# BR-9000 calipers - front vs. rear ?



## claywalk (May 7, 2011)

Hi - I just installed some BR-9000 calipers on my bike and I bought them as a set. I noticed when I was finished a small piece of paper in the box that states "This brake is designed for rear use. If using it as the front brake, replace both the left and right brake shoes together with the shoe holders." but it wasn't attached to either of the calipers...

So, I am curious how to tell which is which and how to tell them apart?

I'm pretty sure I installed them correctly as I made my selection based on length of the pivot bolt and the pads seem to be going in the right direction.

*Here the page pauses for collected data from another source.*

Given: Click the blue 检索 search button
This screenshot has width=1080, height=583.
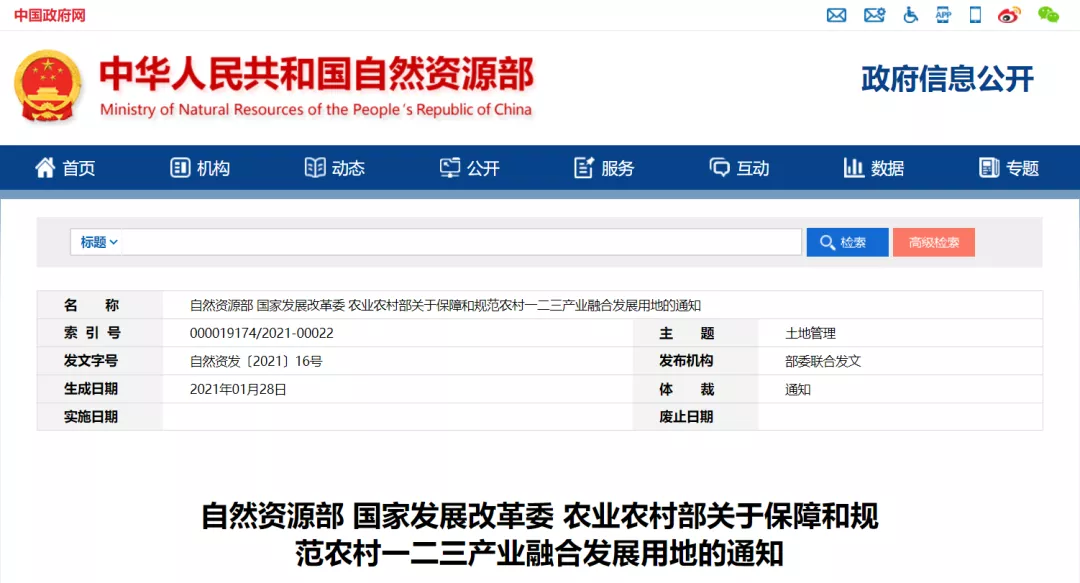Looking at the screenshot, I should pos(847,242).
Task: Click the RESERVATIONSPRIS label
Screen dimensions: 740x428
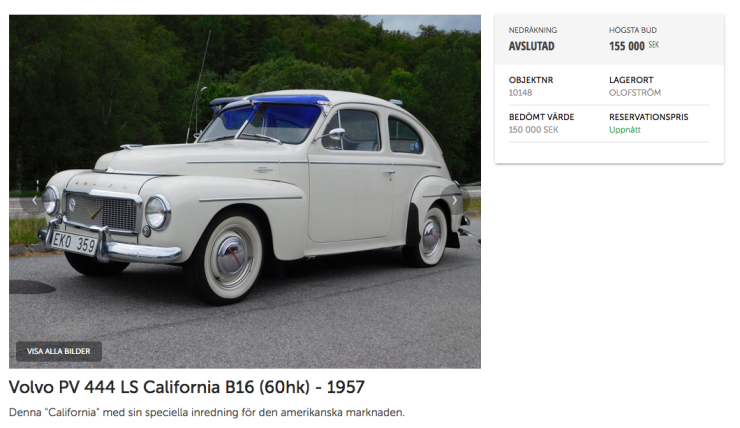Action: 648,117
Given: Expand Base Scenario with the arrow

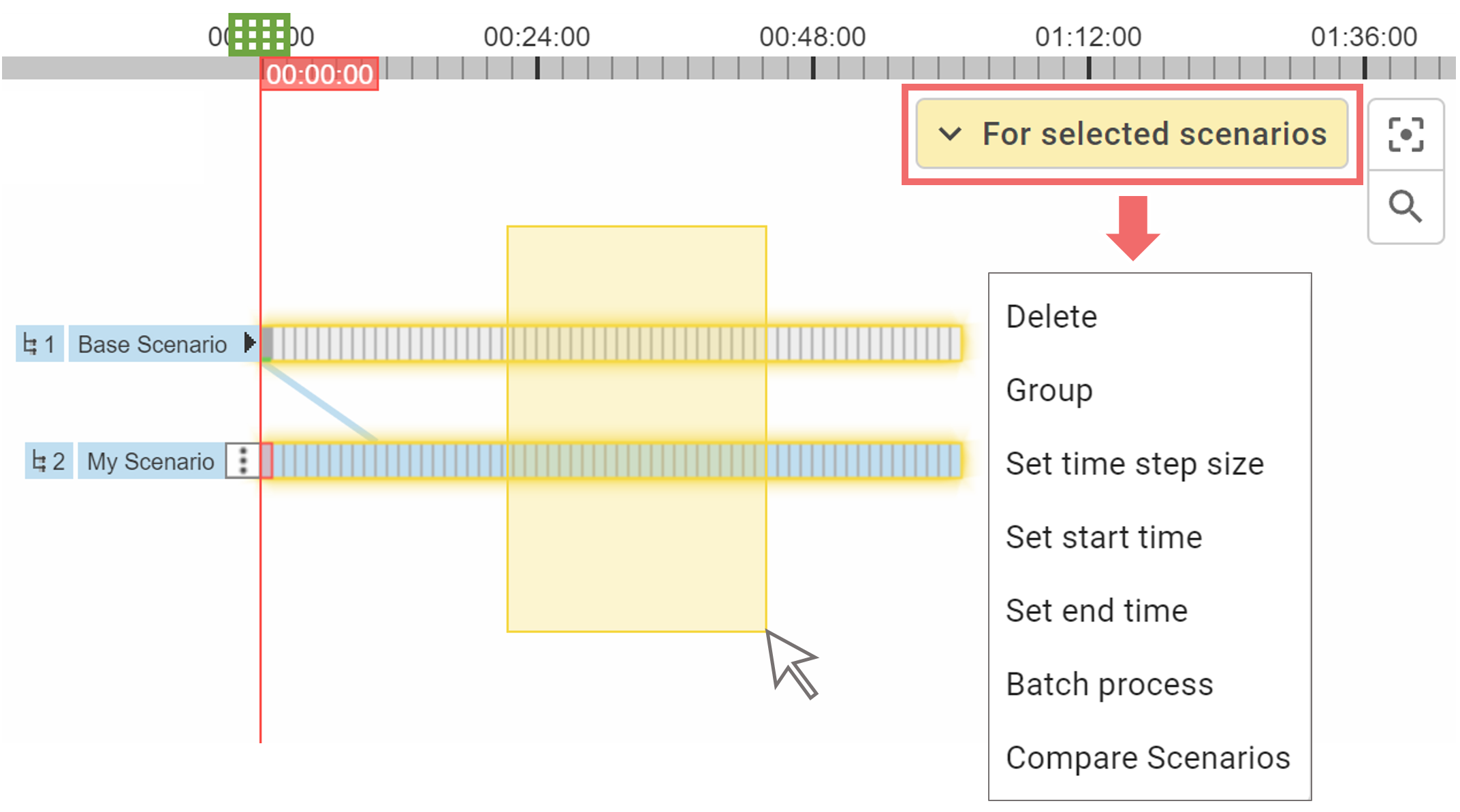Looking at the screenshot, I should tap(250, 342).
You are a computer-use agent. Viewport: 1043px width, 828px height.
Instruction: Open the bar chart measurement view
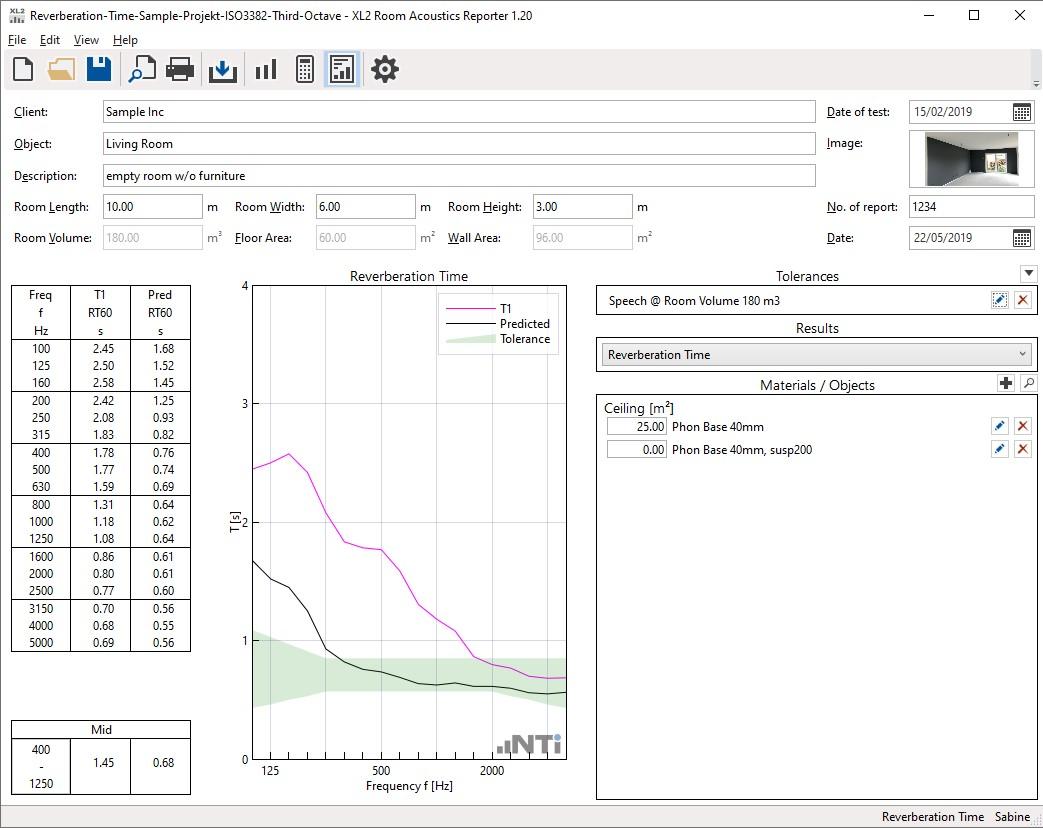tap(266, 69)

But I wanted to make sure. I cannot seem to find anything in Shimano's tech docs to explain the difference visually, etc.

thanks in advance.


----------



## MMsRepBike (Apr 1, 2014)

The long bolt goes in the front, the short bolt goes in the back.


----------



## claywalk (May 7, 2011)

thanks. maybe it was as simple as that.


----------



## malcolm.mcintyre (Jul 31, 2014)

That is the decision I made fitting the BR9000s. But, in my complete DuraAce groupset, the short bolt calliper came in the box marked front, and the long bolt calliper in the box marked rear. Looking at them, there are clear structural differences, not just the length of bolt or the way round the pads are fitted. 
Had me confused and concerned for a good half hour. I guess some monkey at the dealer must have swapped them?


----------